_Directions for this task_
Copy the passage from the article on 3D optical biopsies word for word, starting at "This minimally invasive" and ending at "prevalent microendoscope technology.".

_Document passage_
Apr 29 2019
Scientists have demonstrated that prevalent optical fiber technology could be employed to create microscopic 3D images of tissue within the body, opening the door toward 3D optical biopsies.
In contrast to usual biopsies in which tissue is collected and transported to a lab for analysis, optical biopsies allow clinicians to analyze living tissue within the body in real time.
This minimally invasive method involves using ultra-thin microendoscopes to examine inside the body for diagnosis or during surgery; however, it typically generates only two-dimensional images.
The study conducted by RMIT University has now uncovered the 3D potential of the prevalent microendoscope technology.
This improvement is reported in Science Advances and is an important first step toward 3D optical biopsies, to enhance diagnosis and precision surgery.
According to lead author Dr Antony Orth, the new method employs a light field imaging strategy to create microscopic images in stereo vision, just like the 3D movies that are viewed using 3D glasses.
Stereo vision is the natural format for human vision, where we look at an object from two different viewpoints and process these in our brains to perceive depth. We’ve shown it’s possible to do something similar with the thousands of tiny optical fibers in a microendoscope. It turns out these optical fibers naturally capture images from multiple perspectives, giving us depth perception at the microscale. Our approach can process all those microscopic images and combine the viewpoints to deliver a depth-rendered visualization of the tissue being examined – an image in three dimensions.
Dr Antony Orth, Research Fellow, RMIT node, ARC Centre of Excellence for Nanoscale BioPhotonics
How it Works
The study showed that optical fiber bundles send 3D information in the form of a light field.

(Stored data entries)
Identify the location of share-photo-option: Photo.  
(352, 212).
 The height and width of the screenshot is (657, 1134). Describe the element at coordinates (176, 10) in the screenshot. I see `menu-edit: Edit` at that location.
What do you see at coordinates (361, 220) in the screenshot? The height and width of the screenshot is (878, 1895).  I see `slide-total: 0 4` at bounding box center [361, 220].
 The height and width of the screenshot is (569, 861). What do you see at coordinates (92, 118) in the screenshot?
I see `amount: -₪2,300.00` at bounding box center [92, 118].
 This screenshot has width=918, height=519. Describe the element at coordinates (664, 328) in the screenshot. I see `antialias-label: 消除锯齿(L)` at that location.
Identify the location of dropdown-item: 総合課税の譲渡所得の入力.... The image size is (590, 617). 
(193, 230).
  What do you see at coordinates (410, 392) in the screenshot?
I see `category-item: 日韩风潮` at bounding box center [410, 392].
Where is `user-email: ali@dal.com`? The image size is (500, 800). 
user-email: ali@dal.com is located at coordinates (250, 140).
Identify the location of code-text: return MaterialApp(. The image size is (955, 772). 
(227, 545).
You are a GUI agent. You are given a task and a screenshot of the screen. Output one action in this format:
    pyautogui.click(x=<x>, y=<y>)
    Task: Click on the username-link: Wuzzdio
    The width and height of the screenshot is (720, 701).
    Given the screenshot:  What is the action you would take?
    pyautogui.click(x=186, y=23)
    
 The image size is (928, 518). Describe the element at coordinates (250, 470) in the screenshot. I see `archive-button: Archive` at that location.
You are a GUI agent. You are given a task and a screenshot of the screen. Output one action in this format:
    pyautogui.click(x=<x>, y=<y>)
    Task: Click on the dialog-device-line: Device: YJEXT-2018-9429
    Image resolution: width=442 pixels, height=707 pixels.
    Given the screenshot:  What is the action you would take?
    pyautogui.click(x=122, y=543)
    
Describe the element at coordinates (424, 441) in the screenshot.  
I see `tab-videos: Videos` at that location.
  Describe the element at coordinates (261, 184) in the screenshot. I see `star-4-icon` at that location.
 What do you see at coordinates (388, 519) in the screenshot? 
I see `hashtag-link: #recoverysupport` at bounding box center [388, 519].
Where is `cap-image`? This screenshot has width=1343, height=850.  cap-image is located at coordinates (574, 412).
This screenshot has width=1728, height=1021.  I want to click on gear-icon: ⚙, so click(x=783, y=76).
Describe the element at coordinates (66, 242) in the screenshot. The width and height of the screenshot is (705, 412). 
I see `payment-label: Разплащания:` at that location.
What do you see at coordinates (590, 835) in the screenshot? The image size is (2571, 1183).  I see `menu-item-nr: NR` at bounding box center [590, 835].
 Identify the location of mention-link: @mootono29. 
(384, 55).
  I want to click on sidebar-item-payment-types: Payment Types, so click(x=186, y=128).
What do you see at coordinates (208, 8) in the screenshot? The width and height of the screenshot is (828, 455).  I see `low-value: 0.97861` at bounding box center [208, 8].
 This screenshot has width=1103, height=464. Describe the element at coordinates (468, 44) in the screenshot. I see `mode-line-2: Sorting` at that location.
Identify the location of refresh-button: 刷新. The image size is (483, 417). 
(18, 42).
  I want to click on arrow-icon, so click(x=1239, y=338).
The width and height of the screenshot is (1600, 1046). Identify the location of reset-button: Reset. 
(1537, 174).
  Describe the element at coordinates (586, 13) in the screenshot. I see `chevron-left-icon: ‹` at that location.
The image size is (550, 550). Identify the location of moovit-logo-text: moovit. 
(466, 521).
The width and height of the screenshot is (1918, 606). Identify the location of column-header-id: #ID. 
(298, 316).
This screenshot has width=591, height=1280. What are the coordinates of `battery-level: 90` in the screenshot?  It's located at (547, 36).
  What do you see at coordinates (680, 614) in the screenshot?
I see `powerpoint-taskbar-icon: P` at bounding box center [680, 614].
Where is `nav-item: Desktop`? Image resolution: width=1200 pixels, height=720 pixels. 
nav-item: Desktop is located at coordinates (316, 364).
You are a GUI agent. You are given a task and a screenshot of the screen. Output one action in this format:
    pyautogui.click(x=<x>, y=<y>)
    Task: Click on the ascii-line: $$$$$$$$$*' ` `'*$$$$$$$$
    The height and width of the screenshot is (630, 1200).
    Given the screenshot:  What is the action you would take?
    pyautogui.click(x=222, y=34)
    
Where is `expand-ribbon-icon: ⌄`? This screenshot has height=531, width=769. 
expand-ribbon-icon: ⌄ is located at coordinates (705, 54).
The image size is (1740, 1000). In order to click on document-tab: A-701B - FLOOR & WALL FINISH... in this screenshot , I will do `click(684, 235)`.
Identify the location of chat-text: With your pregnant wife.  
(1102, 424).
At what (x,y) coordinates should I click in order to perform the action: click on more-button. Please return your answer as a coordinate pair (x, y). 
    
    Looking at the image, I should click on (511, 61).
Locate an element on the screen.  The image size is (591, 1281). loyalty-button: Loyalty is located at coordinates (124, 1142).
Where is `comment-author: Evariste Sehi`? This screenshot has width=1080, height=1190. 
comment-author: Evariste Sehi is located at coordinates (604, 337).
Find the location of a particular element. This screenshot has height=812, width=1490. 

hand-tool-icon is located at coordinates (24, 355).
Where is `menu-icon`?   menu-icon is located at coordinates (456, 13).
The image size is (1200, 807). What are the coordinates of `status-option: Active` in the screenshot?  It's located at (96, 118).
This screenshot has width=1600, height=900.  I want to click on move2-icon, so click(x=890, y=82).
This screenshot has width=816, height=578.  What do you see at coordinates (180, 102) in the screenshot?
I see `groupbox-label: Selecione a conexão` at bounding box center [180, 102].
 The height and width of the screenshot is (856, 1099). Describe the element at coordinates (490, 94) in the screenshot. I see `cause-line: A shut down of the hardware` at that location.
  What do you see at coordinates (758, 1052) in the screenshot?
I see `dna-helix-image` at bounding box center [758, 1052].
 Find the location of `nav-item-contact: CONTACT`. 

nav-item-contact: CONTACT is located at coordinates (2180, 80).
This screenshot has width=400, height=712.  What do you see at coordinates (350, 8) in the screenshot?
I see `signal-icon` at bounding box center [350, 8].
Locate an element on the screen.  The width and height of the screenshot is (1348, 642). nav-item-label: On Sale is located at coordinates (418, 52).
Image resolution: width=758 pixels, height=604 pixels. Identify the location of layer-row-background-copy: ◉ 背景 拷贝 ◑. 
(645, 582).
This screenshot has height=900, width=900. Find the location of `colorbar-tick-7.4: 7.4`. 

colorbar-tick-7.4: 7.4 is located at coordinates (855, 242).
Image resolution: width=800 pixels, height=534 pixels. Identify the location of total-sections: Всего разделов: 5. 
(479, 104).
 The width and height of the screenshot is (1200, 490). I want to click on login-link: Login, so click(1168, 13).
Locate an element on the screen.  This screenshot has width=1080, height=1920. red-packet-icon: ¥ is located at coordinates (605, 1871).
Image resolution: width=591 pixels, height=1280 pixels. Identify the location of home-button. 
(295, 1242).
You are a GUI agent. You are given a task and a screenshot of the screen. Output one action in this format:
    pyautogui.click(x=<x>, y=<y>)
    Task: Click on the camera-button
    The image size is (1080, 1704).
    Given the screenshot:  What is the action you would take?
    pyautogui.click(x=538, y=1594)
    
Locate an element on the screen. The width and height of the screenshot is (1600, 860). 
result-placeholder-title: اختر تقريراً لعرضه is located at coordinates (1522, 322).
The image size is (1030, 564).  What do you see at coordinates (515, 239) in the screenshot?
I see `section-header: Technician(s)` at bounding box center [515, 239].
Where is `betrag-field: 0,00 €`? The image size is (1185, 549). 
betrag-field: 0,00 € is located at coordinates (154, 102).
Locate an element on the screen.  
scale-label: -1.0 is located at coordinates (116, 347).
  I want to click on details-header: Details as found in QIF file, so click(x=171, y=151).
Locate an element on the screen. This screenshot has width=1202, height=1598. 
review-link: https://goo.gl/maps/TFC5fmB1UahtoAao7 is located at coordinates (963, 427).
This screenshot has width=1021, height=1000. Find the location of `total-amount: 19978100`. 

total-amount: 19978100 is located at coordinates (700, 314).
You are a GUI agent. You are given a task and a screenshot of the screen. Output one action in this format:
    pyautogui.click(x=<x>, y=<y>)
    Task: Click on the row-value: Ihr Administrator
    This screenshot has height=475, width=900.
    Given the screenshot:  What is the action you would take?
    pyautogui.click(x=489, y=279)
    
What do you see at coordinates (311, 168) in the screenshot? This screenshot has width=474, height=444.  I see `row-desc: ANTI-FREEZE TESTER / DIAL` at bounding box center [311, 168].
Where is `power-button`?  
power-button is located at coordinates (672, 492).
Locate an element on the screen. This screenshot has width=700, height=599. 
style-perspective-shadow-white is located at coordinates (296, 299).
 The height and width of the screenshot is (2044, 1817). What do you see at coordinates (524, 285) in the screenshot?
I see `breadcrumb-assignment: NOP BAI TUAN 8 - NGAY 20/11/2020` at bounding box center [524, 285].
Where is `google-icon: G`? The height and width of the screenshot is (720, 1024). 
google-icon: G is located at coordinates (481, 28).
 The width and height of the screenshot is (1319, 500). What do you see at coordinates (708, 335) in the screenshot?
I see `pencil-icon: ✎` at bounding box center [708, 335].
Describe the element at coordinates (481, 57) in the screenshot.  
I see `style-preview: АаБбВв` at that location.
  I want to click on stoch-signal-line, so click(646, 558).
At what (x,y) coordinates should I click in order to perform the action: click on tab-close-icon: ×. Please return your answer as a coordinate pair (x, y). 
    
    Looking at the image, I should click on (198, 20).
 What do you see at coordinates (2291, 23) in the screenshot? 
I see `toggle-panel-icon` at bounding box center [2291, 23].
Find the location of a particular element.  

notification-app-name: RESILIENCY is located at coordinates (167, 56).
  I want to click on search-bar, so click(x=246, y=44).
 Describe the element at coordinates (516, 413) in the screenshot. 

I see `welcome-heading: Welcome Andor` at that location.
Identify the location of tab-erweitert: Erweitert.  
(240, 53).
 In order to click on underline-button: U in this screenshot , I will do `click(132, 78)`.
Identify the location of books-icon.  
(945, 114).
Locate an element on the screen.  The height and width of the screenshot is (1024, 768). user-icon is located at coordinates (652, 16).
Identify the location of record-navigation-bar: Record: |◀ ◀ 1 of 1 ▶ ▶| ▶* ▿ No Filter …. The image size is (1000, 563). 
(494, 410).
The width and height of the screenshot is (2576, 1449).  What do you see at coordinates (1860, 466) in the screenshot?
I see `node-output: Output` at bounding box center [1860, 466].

_Answer to the problem_
This minimally invasive method involves using ultra-thin microendoscopes to examine inside the body for diagnosis or during surgery; however, it typically generates only two-dimensional images.
The study conducted by RMIT University has now uncovered the 3D potential of the prevalent microendoscope technology.